One has to specify either train_size/test_size or train_set/test_set If either train_set or test_set (or both) is specified the fractions will be ignored.

Warning

Repeatedly setting up a Optimizer and training without changing the seed for the random number generator will yield identical or correlated results, to avoid this please specify a different seed when setting up multiple Optimizer instances.

Parameters:
  • fit_data (tuple of NumPy (N, M) array and NumPy (N) array) – the first element of the tuple represents the fit matrix A whereas the second element represents the vector of target values y; here N (=rows of A, elements of y) equals the number of target values and M (=columns of A) equals the number of parameters
  • fit_method (string) – method to be used for training; possible choice are “least-squares”, “lasso”, “elasticnet”, “bayesian-ridge”, “ardr”
  • train_size (float or int) – If float represents the fraction of fit_data (rows) to be used for training. If int, represents the absolute number of rows to be used for training.
  • test_size (float or int) – If float represents the fraction of fit_data (rows) to be used for testing. If int, represents the absolute number of rows to be used for testing.
  • train_set (tuple/list of ints) – indices of rows of A/y to be used for training
  • test_set (tuple/list of ints) – indices of rows of A/y to be used for testing
  • seed (int) – seed for pseudo random number generator
train_scatter_data

ScatterData object (namedtuple) – target and predicted value for each row in the training set

test_scatter_data

ScatterData object (namedtuple) – target and predicted value for each row in the test set

compute_rmse(A, y)

Compute the root mean square error using the A, y, and the vector of fitted parameters x corresponding to ||Ax-y||_2.

Parameters:
  • A (NumPy (N, M) array) – fit matrix where N (=rows of A, elements of y) equals the number of target values and M (=columns of A) equals the number of parameters (=elements of x)
  • y (NumPy (N) array) – vector of target values
Returns:

root mean squared error

Return type:

float

fit_method

string – fit method.

get_contributions(A)

Compute the average contribution to the predicted values from each element of the parameter vector.

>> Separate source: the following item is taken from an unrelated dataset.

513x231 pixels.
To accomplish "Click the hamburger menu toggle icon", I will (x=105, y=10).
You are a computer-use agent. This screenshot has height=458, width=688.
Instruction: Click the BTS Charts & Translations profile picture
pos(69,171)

Parameters:A (NumPy (N, M) array) – fit matrix where N (=rows of A, elements of y) equals the number of target values and M (=columns of A) equals the number of parameters
Returns:average contribution for each row of A from each parameter
Return type:NumPy (N, M) array
number_of_parameters

int – number of parameters (=columns in A matrix).

number_of_target_values

int – number of target values (=rows in A matrix).

parameters

NumPy array – copy of parameter vector.

predict(A)

Predict data given an input matrix A, i.e., Ax, where x is the vector of the fitted parameters.

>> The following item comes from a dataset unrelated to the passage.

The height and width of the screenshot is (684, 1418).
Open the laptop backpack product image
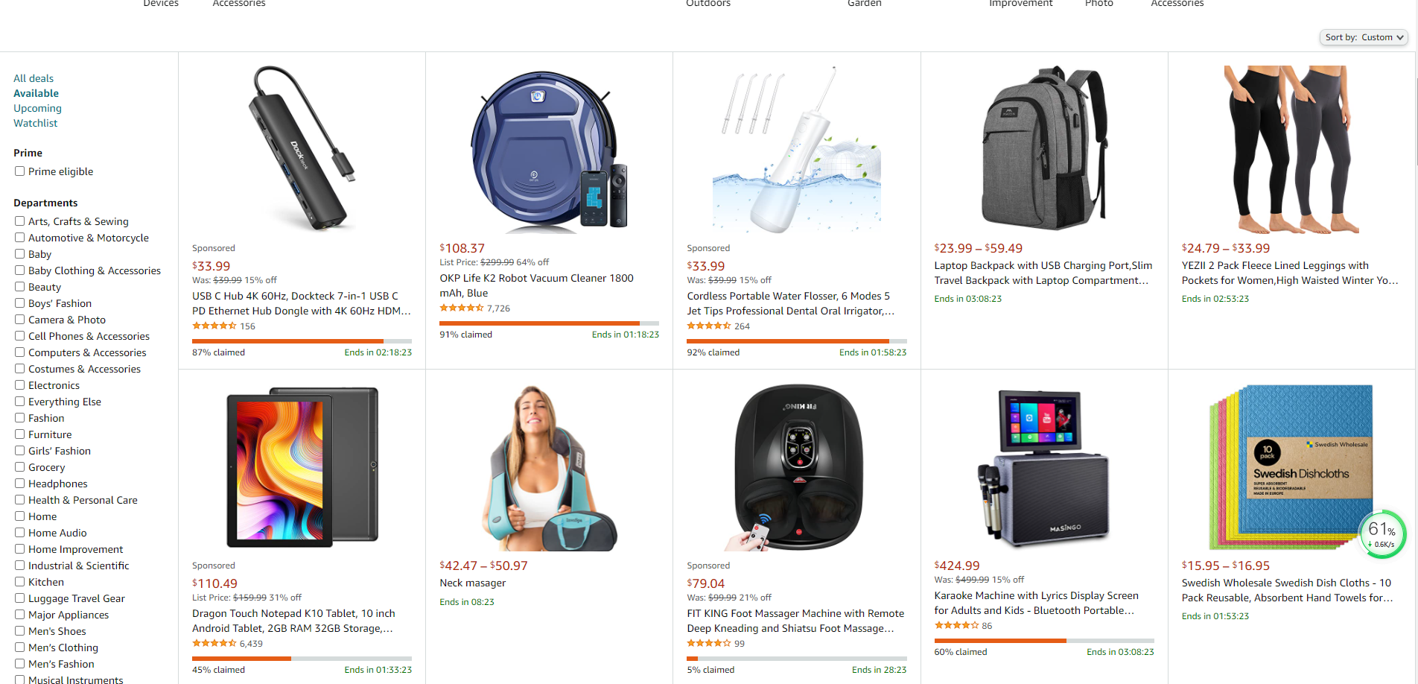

Parameters:A (NumPy (N, M) array or NumPy (M, )) – fit matrix where N (=rows of A, elements of y) equals the number of target values and M (=columns of A) equals the number of parameters
Returns:vector of predicted values
Return type:NumPy (N) array, or float if single row is inputed
rmse_test

float – root mean squared error for test set.

rmse_train

float – root mean squared error for training set.

seed

int – seed used to initialize pseudo random number generator.

summary

dict – Comprehensive information about the optimizer.

test_fraction

float – fraction of rows included in test set.

test_set

list – indices of the rows included in the test set.

test_size

int – number of rows included in test set.

train()[source]

Carry out training.

train_fraction

float – fraction of rows included in training set.

train_set

list – indices of the rows included in the training set.

train_size

int – number of rows included in training set.

EnsembleOptimizer

class hiphive.fitting.EnsembleOptimizer(fit_data, fit_method='least-squares', ensemble_size=50, train_size=1.0, bootstrap=True, seed=42, **kwargs)[source]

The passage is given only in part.